In Postgresql, suppose I have a 2-col table containing 3 records, namely tA
id | col_A | col_B | type
1 | 1 | 2 | A
2 | 3 | 4 | B
3 | 3 | 1 | A
and a table that contains column weights for each type, named tB
type | col | weight
A | col_A | 0.6
A | col_B | 0.4
B | col_A | 0.4
B | col_B | 0.6
then I want to have a new table that has the same size as tA, but cols are weighted with tB. For example, where id=1, due to type A, hence col_A*0.6, col_B*0.4. The expected result is below
id | col_A | col_B | type
1 | 0.6 | 0.8 | A
2 | 1.8 | 1.6 | B
3 | 1.2 | 0.4 | A
Currently, I wrote a SQL function to handle but I wonder if is there another way that can be done in SQL query?
CodePudding user response:
For a fixed list of column names, you can join, then do conditional aggregation to weight to each value:
select a.id,
a.col_a * max(b.weight) filter(where b.col = 'colA') col_a,
a.col_b * max(b.weight) filter(where b.col = 'colB') col_b,
a.type
from ta a
inner join tb b using (type)
group by a.id
This would filter out rows on ta whose types do no exist in tb.

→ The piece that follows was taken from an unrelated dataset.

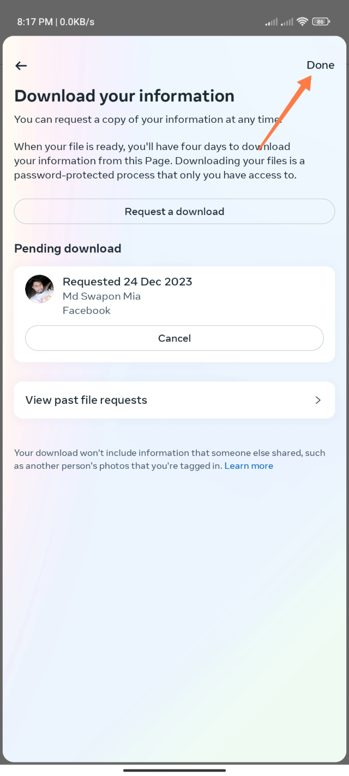The width and height of the screenshot is (349, 776).
Task: Tap the Md Swapon Mia account name
Action: (x=101, y=296)
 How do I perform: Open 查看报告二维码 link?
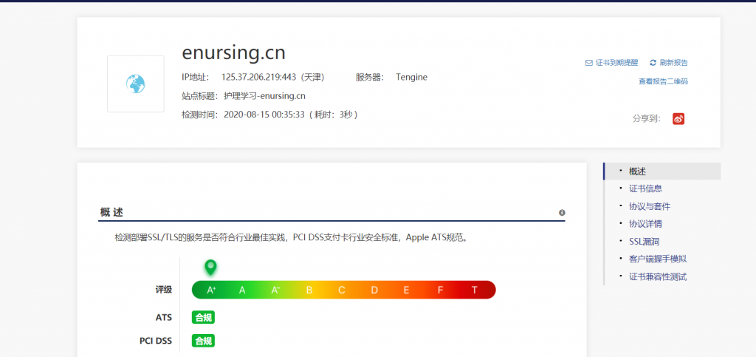[x=663, y=81]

If that’s a concern, you can use left join instead.
CodePudding user response:
A pivot table would be perfect for this considering how there may be more than two types in the future, possibly dozens? For this you want the tablefunc extension that comes with Postgres as there is no native support for it like can be found in MS SQL Server or Oracle.

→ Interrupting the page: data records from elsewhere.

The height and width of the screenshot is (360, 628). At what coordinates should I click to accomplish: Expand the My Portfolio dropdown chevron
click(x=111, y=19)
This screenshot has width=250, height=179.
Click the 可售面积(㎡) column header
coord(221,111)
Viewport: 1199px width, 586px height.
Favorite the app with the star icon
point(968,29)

CREATE EXTENSION IF NOT EXISTS tablefunc;
This makes the crosstab pivot table function available in your database.
With the assumption that your weights are numeric types that do not suffer from IEEE floating point accuracy issues:
SELECT tA.id
, tA.col_A * ct.weight_A col_A
, tA.col_B * ct.weight_B col_B
, tA.type
FROM tA
JOIN crosstab('SELECT type, col, weight FROM tB ORDER BY type, col')
AS ct(type text, weight_A numeric, weight_B numeric, weight_C numeric)
USING (type)
ORDER BY id
;
Change to double precision or real as wanted/needed. See that SELECT statement in the crosstab function? This basically says, the first column returned is your row identifier, your grouping. The second returned column are the names of the columns you want returned. The last is the value of the previous column. So ct becomes a virtual table that changes your tB table looking like this:
| type | col | weight |
|---|---|---|
| A | col_A | 0.6 |
| A | col_B | 0.4 |
| B | col_A | 0.4 |
| B | col_B | 0.6 |
to look like this instead:
| type | weight_A | weight_B | weight_C |
|---|---|---|---|
| A | 0.6 | 0.4 | [NULL] |
| B | 0.4 | 0.6 | [NULL] |
Note how weight_C never exists in the tB values? That's okay and useful. It means with a minor change to your query, you can add and remove columns to reflect the changing state of tB. You can add weight_D and weight_E return columns, for example. If they are not present in tB, they will remain NULL, but if you add the appropriate weights to tB, they will fill in automatically!
This computed table is what you join against to get your final answer.